Enhancing potassium conductance by opening potassium channels it has its effect on the
atrial muscle as well. Similarly it has a
very powerful effect to slow the conduction down the AV node. Very high concentrations
could decrease conduction down the His-Purkinjee system as also the ventricular
musculature.8
Science of Chaos:
Be that as it may, we have been so far
using linear mathematics in medicine for research. In a dynamic system like the human body
the linear relations do not hold good. No organ of the body, including the heart, could
work in isolation. The heart, per force, has to work in tandem with other organs, mainly
the lungs, as breathing is the most dominant rhythm in the human body. Using non-linear
mathematics and the science of "chaos"
one could get a better insight into the working of the heart vis-à-vis the lungs. Let us
explore that area in the light of new knowledge coming in from that source.

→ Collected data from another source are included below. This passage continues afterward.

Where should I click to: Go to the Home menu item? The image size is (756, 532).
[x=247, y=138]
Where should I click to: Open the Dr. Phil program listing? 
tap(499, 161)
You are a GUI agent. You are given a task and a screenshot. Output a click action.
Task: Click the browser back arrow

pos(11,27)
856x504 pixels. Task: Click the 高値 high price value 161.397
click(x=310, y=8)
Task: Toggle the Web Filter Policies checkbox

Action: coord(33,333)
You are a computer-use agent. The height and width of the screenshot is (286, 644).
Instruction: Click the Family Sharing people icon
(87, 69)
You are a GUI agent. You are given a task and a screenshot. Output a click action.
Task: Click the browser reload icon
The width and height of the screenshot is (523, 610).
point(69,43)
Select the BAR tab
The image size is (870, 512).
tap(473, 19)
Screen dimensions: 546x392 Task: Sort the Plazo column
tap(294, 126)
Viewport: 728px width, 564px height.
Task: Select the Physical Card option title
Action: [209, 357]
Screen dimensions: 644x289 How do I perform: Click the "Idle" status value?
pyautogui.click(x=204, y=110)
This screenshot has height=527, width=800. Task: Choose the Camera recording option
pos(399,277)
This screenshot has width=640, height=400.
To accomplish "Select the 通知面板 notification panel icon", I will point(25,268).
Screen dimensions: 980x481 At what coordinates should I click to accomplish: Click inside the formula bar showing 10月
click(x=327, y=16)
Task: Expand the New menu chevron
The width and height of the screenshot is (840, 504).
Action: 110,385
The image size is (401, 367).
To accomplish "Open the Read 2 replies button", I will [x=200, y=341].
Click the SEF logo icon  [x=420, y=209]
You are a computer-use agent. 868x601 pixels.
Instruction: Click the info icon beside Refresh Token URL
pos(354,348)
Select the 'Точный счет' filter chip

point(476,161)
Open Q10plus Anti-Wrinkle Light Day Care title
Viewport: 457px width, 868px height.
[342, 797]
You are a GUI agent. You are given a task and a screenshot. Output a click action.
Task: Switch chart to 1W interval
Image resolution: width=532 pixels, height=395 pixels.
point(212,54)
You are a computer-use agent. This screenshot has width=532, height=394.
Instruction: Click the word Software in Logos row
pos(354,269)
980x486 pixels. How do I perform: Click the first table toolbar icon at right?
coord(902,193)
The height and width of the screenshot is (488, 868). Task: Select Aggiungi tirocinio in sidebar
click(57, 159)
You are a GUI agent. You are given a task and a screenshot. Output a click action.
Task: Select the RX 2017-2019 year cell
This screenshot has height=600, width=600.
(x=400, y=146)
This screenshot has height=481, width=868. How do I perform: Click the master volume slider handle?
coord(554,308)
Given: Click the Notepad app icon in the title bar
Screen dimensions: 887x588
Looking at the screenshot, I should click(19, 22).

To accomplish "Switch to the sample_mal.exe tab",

Heart Rate Variability (HRV):
A child has sinus arrhythmia, which could
be noticed even with the conventional ECG; the former gradually disappears as age
advances. But if one analyses the dynamic ECG, one gets to see the "chaos" of
normal HRV as against the smooth graph of the disappearing sinus arrhythmia in old age.9
The ancient Indian
"praanaayaama" has been scientifically studied to see if the correct breathing
methods followed in this ancient science could change one's HRV. Studies have shown the
usefulness of this kind of breathing methods even in the treatment of resistant heart
failure patients.10
We, in our own department, have shown a
new method of studying the conventional ECG recording of 15 minutes duration using a
polygraph. When this is analyzed using non-linear parameters, and specially designed
computer models, we have been able to get very exciting data in this field.11 Going from there to more
complicated areas of cardiac diagnosis, we have obtained computer graphics of various
disease states, with just the HRV data of fifteen minutes surface ECG, using the
"Wavelet Analysis" methodology. The data look very promising and the Ph.D.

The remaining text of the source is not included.